## DOCUMENT SEGMENT
By The Herald Editorial Board
Nuance and moderation have not seen the outside of President Trump’s tool bag during his first few weeks in the White House, which is why in seeking a reconsideration of the federal government’s 2015 Waters of the United States rule, part of the Clean Water Act, he recently called for the “elimination of this very destructive and horrible rule.”
The “destructive and horrible rule” actually guarantees protections for bodies of water from small streams and wetlands on up to larger bodies of water such as Puget Sound, the Salish Sea and the Great Lakes that help provide clean, drinkable water, and resources that protect the health of fish and wildlife.
What would be destructive and horrible is the White House proposal to cut the Environmental Protection Agency’s budget by nearly a quarter and reduce its staffing by 20 percent, particularly in programs related to water and air quality and reduction of greenhouse gas emissions.
A new federal review of the waters rule, which had already undergone years of review and public comment, could take more than a year, and, as noted in a Washington Post story, is likely to trigger more rulemaking for the federal Environmental Protection Agency and other agencies as well as litigation over those federal regulations. And budget and staffing reductions for the EPA and other federal agencies will also bring a lengthy fight.
In the meantime, there’s water to protect, and it’s in the best interests of Washington state residents if the state and its Department of Ecology take the lead on clean water rules now.
Last year, after years of drafting and fine-tuning rules and setting standards for clean water — the state Department of Ecology adopted its own Clean Water Rule that set allowable limits for pollutants and set a standard based on the amount of fish that could be safely be consumed.
Previously, that fish-consumption rate was minuscule, just 6.5 grams a day, or less than 2 ounces a week. The new standard is a much-more-realistic 175 grams daily, about a 6-ounce serving. Using that rate of fish consumption, pollutants can’t present a risk of cancer of more than 1 in 1 million.
But following the state’s issuance of its rule, the EPA determined that while most of it met the federal agency’s requirements, it wanted more stringent standards set for three pollutants; PCBs, mercury and arsenic. The EPA standard for PCBs, for example, is 25 times more restrictive than the state’s, yet the state’s limits still guaranteed that 1 in 1 million risk of cancer.
That more stringent limit set by the EPA, however, would require more complicated and costly water treatment, not just for industry but for cities and counties at their wastewater treatment plants. In some cases, the technology to treat wastewater and industry effluent to those standards will be too costly and may not even exist, say spokespeople for the Association for Washington Cities, the Association of Washington Business and others.

## DATA SECTION
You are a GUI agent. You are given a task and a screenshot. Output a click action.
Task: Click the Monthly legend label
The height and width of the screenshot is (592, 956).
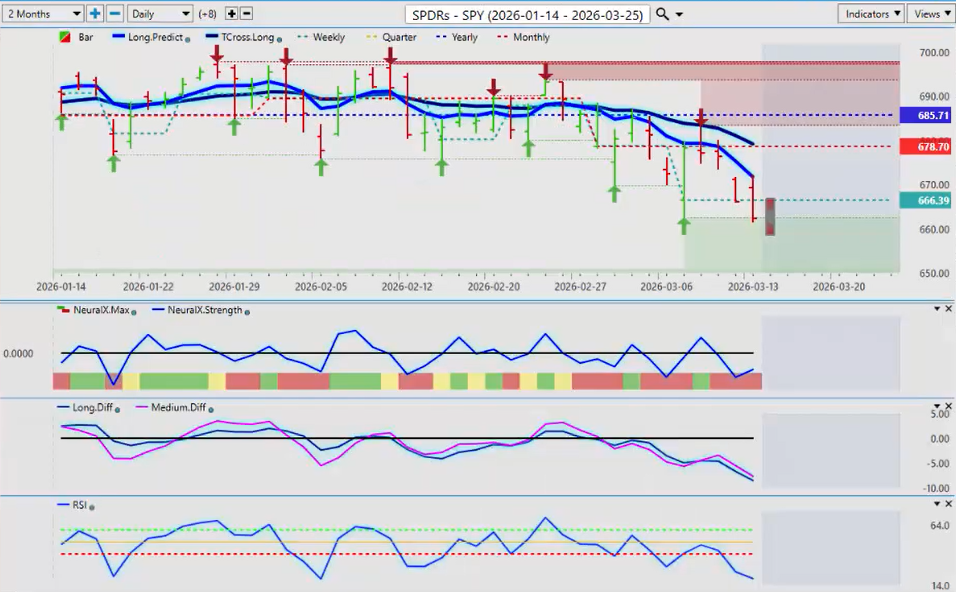(530, 38)
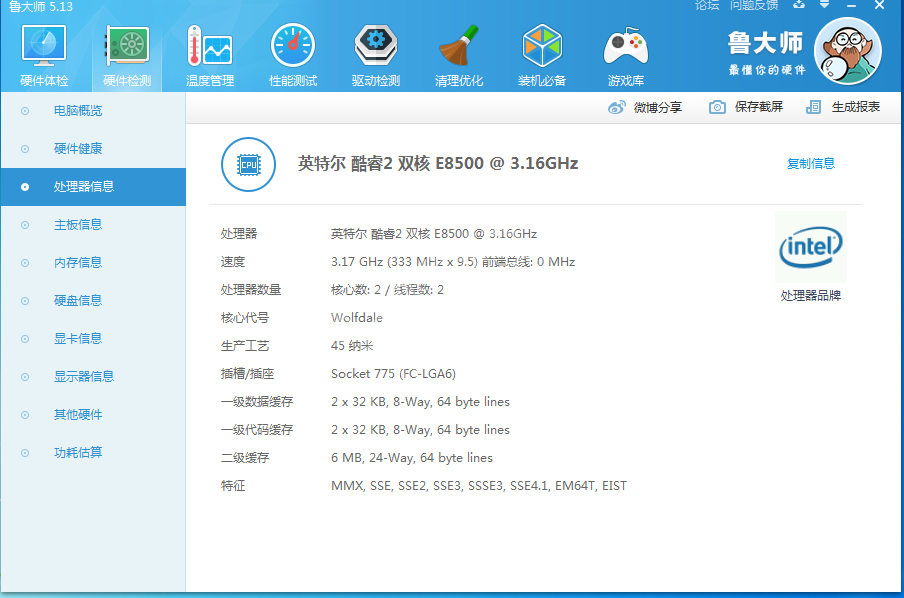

## EXERCISES TO COMPLETE
- 1) Summarize the clean water editorial in two sentences.
- 2) Based on the clean water editorial, decide whether each statement agrees with it. Answer yes or no, quoting the deciding words. (a) The state's new fish-consumption standard is 175 grams a day. (b) The White House proposal would cut the EPA's staffing by half. (c) The EPA wanted more stringent standards for every pollutant in the state's rule.
- 3) Echo word for word the passage of the clean water editorial that begins at the words "Last year, after" and stops after "safely be consumed.".
The data come from a separate source and are not part of the clean water editorial.

## EXPECTED RESPONSES
- 1) The editorial objects to President Trump's call to eliminate the 2015 Waters of the United States rule and to the White House proposal to cut the EPA's budget and staffing, noting that a new review and budget fights could be lengthy. It argues that Washington state and its Department of Ecology should take the lead on clean water rules, describing the state's Clean Water Rule and the EPA's demand for stricter limits on PCBs, mercury and arsenic, which groups representing cities and businesses say could be too costly to meet.

- 2)
(a) Yes: "The new standard is a much-more-realistic 175 grams daily"
(b) No: "reduce its staffing by 20 percent"
(c) No: "while most of it met the federal agency’s requirements, it wanted more stringent standards set for three pollutants; PCBs, mercury and arsenic"

- 3)
Last year, after years of drafting and fine-tuning rules and setting standards for clean water — the state Department of Ecology adopted its own Clean Water Rule that set allowable limits for pollutants and set a standard based on the amount of fish that could be safely be consumed.